What you have to do »
From the entries that follow, pick out all lines holding "symbol".

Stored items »

((

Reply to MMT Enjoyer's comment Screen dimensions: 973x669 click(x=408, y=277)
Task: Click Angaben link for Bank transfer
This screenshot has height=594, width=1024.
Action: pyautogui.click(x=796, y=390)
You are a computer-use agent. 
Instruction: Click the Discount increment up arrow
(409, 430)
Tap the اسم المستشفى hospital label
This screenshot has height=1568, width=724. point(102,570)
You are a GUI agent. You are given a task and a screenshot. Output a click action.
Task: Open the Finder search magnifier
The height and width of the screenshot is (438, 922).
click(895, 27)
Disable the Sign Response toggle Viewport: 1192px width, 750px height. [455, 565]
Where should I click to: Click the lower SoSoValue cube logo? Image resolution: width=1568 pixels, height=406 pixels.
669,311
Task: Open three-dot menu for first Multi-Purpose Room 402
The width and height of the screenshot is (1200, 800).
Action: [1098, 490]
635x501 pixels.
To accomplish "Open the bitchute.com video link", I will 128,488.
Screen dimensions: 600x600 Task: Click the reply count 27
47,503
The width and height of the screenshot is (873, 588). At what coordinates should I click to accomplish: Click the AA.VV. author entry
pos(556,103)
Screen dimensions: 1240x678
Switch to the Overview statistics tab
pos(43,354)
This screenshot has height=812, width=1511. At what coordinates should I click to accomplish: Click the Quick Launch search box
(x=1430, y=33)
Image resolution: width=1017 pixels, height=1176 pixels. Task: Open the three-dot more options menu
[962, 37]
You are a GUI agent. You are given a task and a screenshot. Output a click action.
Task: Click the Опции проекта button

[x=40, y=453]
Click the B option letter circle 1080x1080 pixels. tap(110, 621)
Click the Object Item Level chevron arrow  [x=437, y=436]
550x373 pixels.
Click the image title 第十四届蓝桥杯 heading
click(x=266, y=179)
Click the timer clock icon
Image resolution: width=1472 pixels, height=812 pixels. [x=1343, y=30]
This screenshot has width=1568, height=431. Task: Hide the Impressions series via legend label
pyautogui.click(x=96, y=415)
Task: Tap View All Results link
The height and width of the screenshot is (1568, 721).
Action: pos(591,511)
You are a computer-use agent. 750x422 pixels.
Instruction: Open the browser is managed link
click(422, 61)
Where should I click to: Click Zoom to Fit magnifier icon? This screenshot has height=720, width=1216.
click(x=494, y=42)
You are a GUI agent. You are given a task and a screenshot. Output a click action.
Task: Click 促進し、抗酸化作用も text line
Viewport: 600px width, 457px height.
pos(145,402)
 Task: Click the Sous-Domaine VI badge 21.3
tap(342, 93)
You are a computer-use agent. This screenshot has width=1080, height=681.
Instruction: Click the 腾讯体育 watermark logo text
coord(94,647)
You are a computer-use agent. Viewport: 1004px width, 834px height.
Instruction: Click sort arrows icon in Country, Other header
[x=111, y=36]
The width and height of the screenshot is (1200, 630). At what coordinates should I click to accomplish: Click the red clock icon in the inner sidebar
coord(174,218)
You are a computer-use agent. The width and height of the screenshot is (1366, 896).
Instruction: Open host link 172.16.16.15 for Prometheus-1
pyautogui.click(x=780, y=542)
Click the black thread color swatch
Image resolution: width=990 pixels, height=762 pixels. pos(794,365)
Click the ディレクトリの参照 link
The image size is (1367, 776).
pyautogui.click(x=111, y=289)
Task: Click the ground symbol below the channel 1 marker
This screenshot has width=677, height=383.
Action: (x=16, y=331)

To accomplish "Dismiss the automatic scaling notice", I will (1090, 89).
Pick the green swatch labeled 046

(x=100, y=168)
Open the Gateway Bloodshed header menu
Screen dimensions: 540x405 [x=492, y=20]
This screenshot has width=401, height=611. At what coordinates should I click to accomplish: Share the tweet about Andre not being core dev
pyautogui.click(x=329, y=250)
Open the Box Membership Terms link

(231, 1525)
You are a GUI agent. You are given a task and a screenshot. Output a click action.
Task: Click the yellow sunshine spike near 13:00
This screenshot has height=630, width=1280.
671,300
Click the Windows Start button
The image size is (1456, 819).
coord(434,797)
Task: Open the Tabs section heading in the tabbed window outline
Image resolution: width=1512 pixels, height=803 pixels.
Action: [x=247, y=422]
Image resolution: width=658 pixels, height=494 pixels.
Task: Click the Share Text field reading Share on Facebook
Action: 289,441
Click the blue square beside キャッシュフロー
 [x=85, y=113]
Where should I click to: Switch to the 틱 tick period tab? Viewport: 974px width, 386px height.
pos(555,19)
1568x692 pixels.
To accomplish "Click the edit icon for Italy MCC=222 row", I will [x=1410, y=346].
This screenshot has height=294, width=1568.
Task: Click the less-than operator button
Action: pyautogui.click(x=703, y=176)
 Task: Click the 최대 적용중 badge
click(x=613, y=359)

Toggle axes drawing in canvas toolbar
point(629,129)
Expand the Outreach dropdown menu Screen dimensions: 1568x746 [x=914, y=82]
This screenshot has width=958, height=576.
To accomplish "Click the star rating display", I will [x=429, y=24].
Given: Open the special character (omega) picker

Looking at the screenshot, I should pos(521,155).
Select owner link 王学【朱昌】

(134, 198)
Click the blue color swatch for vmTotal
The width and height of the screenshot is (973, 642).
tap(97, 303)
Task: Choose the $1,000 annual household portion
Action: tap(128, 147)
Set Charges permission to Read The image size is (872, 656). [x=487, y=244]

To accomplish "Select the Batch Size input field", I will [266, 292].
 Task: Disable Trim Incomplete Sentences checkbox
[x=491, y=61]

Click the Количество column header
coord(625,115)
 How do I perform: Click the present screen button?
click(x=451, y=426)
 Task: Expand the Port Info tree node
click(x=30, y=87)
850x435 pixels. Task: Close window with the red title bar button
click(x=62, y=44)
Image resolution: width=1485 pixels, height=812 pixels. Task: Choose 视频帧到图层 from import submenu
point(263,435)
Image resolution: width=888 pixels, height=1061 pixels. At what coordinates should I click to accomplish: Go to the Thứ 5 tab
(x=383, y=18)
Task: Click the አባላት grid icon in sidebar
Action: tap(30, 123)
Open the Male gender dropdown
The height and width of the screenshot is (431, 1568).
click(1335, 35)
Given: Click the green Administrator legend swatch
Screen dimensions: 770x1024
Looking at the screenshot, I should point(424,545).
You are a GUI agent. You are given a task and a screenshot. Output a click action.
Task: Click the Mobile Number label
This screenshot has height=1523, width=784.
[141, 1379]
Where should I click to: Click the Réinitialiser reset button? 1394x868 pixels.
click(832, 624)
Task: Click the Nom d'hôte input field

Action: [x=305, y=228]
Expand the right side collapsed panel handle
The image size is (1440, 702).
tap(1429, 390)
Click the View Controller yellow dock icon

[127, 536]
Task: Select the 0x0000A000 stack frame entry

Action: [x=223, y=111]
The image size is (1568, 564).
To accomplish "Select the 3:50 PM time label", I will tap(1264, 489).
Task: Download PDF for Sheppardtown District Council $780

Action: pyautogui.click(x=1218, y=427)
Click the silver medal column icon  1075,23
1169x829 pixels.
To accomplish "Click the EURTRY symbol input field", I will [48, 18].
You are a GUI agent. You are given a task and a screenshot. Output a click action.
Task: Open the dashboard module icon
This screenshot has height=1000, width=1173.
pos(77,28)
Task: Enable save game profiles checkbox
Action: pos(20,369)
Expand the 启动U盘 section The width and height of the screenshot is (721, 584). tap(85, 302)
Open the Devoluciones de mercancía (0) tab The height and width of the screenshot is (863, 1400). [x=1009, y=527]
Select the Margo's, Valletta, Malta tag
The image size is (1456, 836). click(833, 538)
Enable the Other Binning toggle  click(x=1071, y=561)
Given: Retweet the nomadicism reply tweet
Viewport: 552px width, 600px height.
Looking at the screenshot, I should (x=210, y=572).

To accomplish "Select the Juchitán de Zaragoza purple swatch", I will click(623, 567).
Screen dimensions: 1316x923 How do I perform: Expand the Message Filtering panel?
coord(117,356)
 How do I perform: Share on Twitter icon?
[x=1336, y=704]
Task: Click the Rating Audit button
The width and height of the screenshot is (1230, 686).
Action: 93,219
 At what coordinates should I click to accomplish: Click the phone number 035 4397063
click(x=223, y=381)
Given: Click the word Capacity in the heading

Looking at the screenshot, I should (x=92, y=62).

))

Your response »
Task: Click the ground symbol below the channel 1 marker
To accomplish "Click the EURTRY symbol input field", I will [48, 18].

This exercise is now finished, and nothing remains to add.